INPUT:
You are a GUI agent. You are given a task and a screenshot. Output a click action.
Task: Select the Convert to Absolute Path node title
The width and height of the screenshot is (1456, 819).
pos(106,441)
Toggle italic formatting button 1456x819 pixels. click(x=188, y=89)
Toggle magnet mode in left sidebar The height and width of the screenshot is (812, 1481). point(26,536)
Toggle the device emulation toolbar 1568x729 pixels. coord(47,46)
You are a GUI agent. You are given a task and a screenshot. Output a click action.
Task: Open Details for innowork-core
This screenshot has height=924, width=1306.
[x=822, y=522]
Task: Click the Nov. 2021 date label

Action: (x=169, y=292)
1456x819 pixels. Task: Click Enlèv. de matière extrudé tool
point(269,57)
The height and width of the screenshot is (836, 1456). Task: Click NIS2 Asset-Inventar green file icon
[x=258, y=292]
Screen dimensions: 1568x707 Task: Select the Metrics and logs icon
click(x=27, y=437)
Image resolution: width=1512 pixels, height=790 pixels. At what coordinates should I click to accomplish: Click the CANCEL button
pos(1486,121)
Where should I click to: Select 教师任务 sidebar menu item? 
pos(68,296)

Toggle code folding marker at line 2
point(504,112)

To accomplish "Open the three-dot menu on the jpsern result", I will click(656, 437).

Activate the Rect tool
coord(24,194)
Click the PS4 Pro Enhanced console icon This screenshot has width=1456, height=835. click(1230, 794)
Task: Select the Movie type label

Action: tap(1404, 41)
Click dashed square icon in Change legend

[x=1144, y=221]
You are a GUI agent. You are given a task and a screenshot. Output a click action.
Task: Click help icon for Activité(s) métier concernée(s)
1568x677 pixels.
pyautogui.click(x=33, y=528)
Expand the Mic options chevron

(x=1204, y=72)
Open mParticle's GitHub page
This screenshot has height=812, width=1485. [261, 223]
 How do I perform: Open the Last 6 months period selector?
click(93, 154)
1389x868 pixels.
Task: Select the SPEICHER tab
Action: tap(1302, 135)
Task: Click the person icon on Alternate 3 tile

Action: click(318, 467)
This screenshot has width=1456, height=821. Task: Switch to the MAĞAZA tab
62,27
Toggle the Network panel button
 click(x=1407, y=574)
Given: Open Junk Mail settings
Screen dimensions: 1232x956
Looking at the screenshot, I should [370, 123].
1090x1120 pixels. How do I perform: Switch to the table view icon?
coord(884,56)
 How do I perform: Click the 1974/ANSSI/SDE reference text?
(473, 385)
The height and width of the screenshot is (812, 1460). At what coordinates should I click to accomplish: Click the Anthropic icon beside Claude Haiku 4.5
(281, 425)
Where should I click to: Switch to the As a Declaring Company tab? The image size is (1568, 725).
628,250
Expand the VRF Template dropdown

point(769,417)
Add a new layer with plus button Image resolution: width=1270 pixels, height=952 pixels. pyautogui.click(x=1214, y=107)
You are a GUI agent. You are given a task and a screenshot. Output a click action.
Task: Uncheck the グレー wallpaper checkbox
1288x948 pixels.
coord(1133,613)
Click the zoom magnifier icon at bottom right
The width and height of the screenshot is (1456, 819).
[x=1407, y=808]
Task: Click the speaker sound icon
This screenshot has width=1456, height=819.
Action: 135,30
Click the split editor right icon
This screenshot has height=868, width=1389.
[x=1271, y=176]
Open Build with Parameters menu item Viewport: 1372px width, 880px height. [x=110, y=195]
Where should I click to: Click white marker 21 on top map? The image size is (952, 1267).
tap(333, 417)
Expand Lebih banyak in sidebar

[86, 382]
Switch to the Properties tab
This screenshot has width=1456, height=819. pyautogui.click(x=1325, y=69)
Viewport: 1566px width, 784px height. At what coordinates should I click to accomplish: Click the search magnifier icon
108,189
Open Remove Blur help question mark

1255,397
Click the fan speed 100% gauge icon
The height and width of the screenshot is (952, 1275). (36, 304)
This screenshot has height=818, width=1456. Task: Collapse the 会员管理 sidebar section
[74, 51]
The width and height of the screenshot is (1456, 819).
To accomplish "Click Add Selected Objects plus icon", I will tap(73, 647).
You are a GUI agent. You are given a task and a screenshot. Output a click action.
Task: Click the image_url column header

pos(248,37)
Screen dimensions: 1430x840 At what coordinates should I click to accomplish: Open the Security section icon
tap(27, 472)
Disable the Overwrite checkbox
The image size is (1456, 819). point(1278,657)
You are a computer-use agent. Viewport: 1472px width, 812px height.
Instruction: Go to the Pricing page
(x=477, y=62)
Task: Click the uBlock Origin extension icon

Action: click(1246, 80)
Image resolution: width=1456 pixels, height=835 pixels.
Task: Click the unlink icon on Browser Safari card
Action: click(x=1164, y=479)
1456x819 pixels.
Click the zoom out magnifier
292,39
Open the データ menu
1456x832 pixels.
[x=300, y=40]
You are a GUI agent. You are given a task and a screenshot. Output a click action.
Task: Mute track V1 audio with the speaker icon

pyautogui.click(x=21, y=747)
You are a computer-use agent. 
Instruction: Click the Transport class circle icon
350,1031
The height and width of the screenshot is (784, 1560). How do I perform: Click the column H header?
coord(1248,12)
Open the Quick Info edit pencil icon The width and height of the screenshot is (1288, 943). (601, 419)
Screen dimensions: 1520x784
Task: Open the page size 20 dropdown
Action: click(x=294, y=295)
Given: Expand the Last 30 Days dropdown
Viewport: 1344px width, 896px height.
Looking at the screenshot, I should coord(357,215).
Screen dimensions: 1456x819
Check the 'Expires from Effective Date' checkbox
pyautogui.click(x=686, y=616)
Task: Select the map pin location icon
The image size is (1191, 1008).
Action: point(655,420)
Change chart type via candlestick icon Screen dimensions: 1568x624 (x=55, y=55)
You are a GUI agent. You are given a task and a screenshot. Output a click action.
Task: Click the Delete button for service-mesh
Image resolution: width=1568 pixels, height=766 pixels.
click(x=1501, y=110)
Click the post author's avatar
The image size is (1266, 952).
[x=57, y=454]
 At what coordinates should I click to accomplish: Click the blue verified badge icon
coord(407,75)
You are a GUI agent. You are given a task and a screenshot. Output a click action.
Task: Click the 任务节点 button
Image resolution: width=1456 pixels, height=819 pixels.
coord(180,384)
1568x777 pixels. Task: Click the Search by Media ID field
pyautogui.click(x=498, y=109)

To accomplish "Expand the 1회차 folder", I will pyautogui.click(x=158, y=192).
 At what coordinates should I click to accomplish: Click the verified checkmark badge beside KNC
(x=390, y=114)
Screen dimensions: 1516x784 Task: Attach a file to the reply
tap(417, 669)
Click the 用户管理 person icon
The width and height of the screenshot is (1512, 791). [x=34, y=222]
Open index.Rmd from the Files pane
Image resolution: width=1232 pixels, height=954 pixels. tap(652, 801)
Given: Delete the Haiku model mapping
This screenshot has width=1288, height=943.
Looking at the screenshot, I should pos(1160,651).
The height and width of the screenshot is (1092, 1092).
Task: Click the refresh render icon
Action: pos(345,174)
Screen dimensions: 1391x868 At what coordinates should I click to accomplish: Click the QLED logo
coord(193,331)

ACTION ITEM:
When you copy the data, keep every line word for word.

OUTPUT BELOW:
You are a GUI agent. You are given a task and a screenshot. Output a click action.
Task: Select the Convert to Absolute Path node title
The width and height of the screenshot is (1456, 819).
pos(106,441)
Toggle italic formatting button 1456x819 pixels. click(x=188, y=89)
Toggle magnet mode in left sidebar The height and width of the screenshot is (812, 1481). point(26,536)
Toggle the device emulation toolbar 1568x729 pixels. coord(47,46)
You are a GUI agent. You are given a task and a screenshot. Output a click action.
Task: Open Details for innowork-core
This screenshot has height=924, width=1306.
[x=822, y=522]
Task: Click the Nov. 2021 date label

Action: (x=169, y=292)
1456x819 pixels. Task: Click Enlèv. de matière extrudé tool
point(269,57)
The height and width of the screenshot is (836, 1456). Task: Click NIS2 Asset-Inventar green file icon
[x=258, y=292]
Screen dimensions: 1568x707 Task: Select the Metrics and logs icon
click(x=27, y=437)
Image resolution: width=1512 pixels, height=790 pixels. At what coordinates should I click to accomplish: Click the CANCEL button
pos(1486,121)
Where should I click to: Select 教师任务 sidebar menu item? 
pos(68,296)

Toggle code folding marker at line 2
point(504,112)

To accomplish "Open the three-dot menu on the jpsern result", I will click(656, 437).

Activate the Rect tool
coord(24,194)
Click the PS4 Pro Enhanced console icon This screenshot has width=1456, height=835. click(1230, 794)
Task: Select the Movie type label

Action: tap(1404, 41)
Click dashed square icon in Change legend

[x=1144, y=221]
You are a GUI agent. You are given a task and a screenshot. Output a click action.
Task: Click help icon for Activité(s) métier concernée(s)
1568x677 pixels.
pyautogui.click(x=33, y=528)
Expand the Mic options chevron

(x=1204, y=72)
Open mParticle's GitHub page
This screenshot has height=812, width=1485. [261, 223]
 How do I perform: Open the Last 6 months period selector?
click(93, 154)
1389x868 pixels.
Task: Select the SPEICHER tab
Action: tap(1302, 135)
Task: Click the person icon on Alternate 3 tile

Action: click(318, 467)
This screenshot has width=1456, height=821. Task: Switch to the MAĞAZA tab
62,27
Toggle the Network panel button
 click(x=1407, y=574)
Given: Open Junk Mail settings
Screen dimensions: 1232x956
Looking at the screenshot, I should [370, 123].
1090x1120 pixels. How do I perform: Switch to the table view icon?
coord(884,56)
 How do I perform: Click the 1974/ANSSI/SDE reference text?
(473, 385)
The height and width of the screenshot is (812, 1460). At what coordinates should I click to accomplish: Click the Anthropic icon beside Claude Haiku 4.5
(281, 425)
Where should I click to: Switch to the As a Declaring Company tab? The image size is (1568, 725).
628,250
Expand the VRF Template dropdown

point(769,417)
Add a new layer with plus button Image resolution: width=1270 pixels, height=952 pixels. pyautogui.click(x=1214, y=107)
You are a GUI agent. You are given a task and a screenshot. Output a click action.
Task: Uncheck the グレー wallpaper checkbox
1288x948 pixels.
coord(1133,613)
Click the zoom magnifier icon at bottom right
The width and height of the screenshot is (1456, 819).
[x=1407, y=808]
Task: Click the speaker sound icon
This screenshot has width=1456, height=819.
Action: 135,30
Click the split editor right icon
This screenshot has height=868, width=1389.
[x=1271, y=176]
Open Build with Parameters menu item Viewport: 1372px width, 880px height. [x=110, y=195]
Where should I click to: Click white marker 21 on top map? The image size is (952, 1267).
tap(333, 417)
Expand Lebih banyak in sidebar

[86, 382]
Switch to the Properties tab
This screenshot has width=1456, height=819. pyautogui.click(x=1325, y=69)
Viewport: 1566px width, 784px height. At what coordinates should I click to accomplish: Click the search magnifier icon
108,189
Open Remove Blur help question mark

1255,397
Click the fan speed 100% gauge icon
The height and width of the screenshot is (952, 1275). (36, 304)
This screenshot has height=818, width=1456. Task: Collapse the 会员管理 sidebar section
[74, 51]
The width and height of the screenshot is (1456, 819).
To accomplish "Click Add Selected Objects plus icon", I will tap(73, 647).
You are a GUI agent. You are given a task and a screenshot. Output a click action.
Task: Click the image_url column header

pos(248,37)
Screen dimensions: 1430x840 At what coordinates should I click to accomplish: Open the Security section icon
tap(27, 472)
Disable the Overwrite checkbox
The image size is (1456, 819). point(1278,657)
You are a computer-use agent. Viewport: 1472px width, 812px height.
Instruction: Go to the Pricing page
(x=477, y=62)
Task: Click the uBlock Origin extension icon

Action: click(1246, 80)
Image resolution: width=1456 pixels, height=835 pixels.
Task: Click the unlink icon on Browser Safari card
Action: click(x=1164, y=479)
1456x819 pixels.
Click the zoom out magnifier
292,39
Open the データ menu
1456x832 pixels.
[x=300, y=40]
You are a GUI agent. You are given a task and a screenshot. Output a click action.
Task: Mute track V1 audio with the speaker icon

pyautogui.click(x=21, y=747)
You are a computer-use agent. 
Instruction: Click the Transport class circle icon
350,1031
The height and width of the screenshot is (784, 1560). How do I perform: Click the column H header?
coord(1248,12)
Open the Quick Info edit pencil icon The width and height of the screenshot is (1288, 943). (601, 419)
Screen dimensions: 1520x784
Task: Open the page size 20 dropdown
Action: click(x=294, y=295)
Given: Expand the Last 30 Days dropdown
Viewport: 1344px width, 896px height.
Looking at the screenshot, I should coord(357,215).
Screen dimensions: 1456x819
Check the 'Expires from Effective Date' checkbox
pyautogui.click(x=686, y=616)
Task: Select the map pin location icon
The image size is (1191, 1008).
Action: point(655,420)
Change chart type via candlestick icon Screen dimensions: 1568x624 (x=55, y=55)
You are a GUI agent. You are given a task and a screenshot. Output a click action.
Task: Click the Delete button for service-mesh
Image resolution: width=1568 pixels, height=766 pixels.
click(x=1501, y=110)
Click the post author's avatar
The image size is (1266, 952).
[x=57, y=454]
 At what coordinates should I click to accomplish: Click the blue verified badge icon
coord(407,75)
You are a GUI agent. You are given a task and a screenshot. Output a click action.
Task: Click the 任务节点 button
Image resolution: width=1456 pixels, height=819 pixels.
coord(180,384)
1568x777 pixels. Task: Click the Search by Media ID field
pyautogui.click(x=498, y=109)

To accomplish "Expand the 1회차 folder", I will pyautogui.click(x=158, y=192).
 At what coordinates should I click to accomplish: Click the verified checkmark badge beside KNC
(x=390, y=114)
Screen dimensions: 1516x784 Task: Attach a file to the reply
tap(417, 669)
Click the 用户管理 person icon
The width and height of the screenshot is (1512, 791). [x=34, y=222]
Open index.Rmd from the Files pane
Image resolution: width=1232 pixels, height=954 pixels. tap(652, 801)
Given: Delete the Haiku model mapping
This screenshot has width=1288, height=943.
Looking at the screenshot, I should pos(1160,651).
The height and width of the screenshot is (1092, 1092).
Task: Click the refresh render icon
Action: pos(345,174)
Screen dimensions: 1391x868 At what coordinates should I click to accomplish: Click the QLED logo
coord(193,331)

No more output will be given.